Rapidement, les ouvriers constatent que la toiture doit également être refaite puisqu’il y a des fuites. Un contrat supplémentaire est conclu en septembre. Facture totale ? 78.055 euros pour un trou et une dalle de béton dans le jardin d’Éléonore et Anthony. Car depuis fin juin Phénix est en liquidation judiciaire.

Le couple, lui, a déjà versé 46.000 euros sur le budget total « de 78 055 euros. On a 20 000 euros d’apport et contracté un prêt de 59.000 euros ». Une somme qu’ils ne reverront probablement jamais. D’autant que tout s’est joué à une semaine près. « Le 17 avril encore, on a versé 30 % du montant de l’extension alors que l’entreprise a été placée en redressement judiciaire le 24 avril. »

Action collective

Dans le mail reçu par le couple, il est indiqué « les chances de désintéressement des créances chirographaires [les clients et les fournisseurs] sont malheureusement très faibles. Les créanciers prioritaires sont les salariés et l’État. » Ce qui donne peu d’espoir au couple, désormais dans une situation financière délicate : « on rembourse notre crédit dans le vent et notre apport est perdu. »

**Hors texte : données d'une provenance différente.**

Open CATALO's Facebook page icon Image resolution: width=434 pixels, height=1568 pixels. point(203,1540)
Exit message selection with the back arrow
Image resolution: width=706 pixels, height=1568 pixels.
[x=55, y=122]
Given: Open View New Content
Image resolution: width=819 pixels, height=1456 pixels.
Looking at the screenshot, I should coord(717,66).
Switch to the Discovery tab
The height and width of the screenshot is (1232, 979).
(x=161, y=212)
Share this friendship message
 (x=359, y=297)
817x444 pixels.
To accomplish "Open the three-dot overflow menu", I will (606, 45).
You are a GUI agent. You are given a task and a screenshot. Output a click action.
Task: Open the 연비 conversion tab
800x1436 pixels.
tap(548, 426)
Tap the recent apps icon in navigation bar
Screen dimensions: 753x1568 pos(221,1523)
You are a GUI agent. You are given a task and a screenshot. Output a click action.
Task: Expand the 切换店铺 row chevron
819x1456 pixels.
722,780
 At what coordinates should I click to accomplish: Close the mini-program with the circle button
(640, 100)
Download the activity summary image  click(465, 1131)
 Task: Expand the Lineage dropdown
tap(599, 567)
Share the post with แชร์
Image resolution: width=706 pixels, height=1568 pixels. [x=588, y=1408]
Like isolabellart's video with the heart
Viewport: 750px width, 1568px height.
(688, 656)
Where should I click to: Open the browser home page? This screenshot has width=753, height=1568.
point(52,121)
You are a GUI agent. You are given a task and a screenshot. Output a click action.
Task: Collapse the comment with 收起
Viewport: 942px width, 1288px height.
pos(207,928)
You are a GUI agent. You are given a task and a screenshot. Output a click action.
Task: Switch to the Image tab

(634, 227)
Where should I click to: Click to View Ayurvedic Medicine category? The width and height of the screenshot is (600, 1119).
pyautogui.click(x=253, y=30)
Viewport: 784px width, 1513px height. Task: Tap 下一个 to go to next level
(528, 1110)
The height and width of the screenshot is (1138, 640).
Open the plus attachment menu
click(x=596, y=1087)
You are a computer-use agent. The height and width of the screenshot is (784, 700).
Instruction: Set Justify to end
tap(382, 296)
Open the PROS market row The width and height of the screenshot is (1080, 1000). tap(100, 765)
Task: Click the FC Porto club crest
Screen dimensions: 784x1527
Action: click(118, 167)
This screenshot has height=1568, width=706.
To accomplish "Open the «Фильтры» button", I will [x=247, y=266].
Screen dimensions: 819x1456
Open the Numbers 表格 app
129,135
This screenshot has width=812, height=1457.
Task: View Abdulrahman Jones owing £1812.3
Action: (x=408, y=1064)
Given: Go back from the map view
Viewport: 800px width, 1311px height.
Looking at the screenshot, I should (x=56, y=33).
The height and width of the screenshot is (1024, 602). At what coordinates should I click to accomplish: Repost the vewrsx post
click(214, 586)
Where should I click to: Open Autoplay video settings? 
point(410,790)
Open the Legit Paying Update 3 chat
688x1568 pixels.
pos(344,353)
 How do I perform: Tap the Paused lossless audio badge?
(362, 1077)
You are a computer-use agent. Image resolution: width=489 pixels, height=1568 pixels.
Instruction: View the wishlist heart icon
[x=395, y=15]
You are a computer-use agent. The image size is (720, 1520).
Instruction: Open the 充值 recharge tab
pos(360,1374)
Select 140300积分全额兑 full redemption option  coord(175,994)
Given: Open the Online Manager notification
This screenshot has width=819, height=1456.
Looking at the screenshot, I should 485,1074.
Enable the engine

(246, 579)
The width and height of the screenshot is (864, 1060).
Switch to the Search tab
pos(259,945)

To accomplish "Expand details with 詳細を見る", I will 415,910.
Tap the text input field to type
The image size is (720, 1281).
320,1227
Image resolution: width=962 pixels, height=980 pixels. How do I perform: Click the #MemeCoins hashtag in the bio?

Une action groupée a, depuis, été lancée par une autre cliente lésée. « Le but est de récupérer de l’argent. » Engager la responsabilité des dirigeants ? Délit de banqueroute ? « Il y a plusieurs pistes à explorer », assure Eva Niang, l’iniatrice de ce mouvement collectif.

Dans tous les cas, Éléonore et Anthony Le Bervet doivent réaliser les travaux de toiture urgents. « Mais il faut trouver quelqu’un qui travaille sur une charpente métallique. Et depuis les devis réalisés l’an dernier, les prix ont augmenté. On aimerait aussi finir l’extension quitte à faire l’aménagement plus tard. Mais nous ne sommes pas sûrs de pouvoir faire tout ce qu’on voulait. » Des incertitudes qui devraient malheureusement demeurer un moment.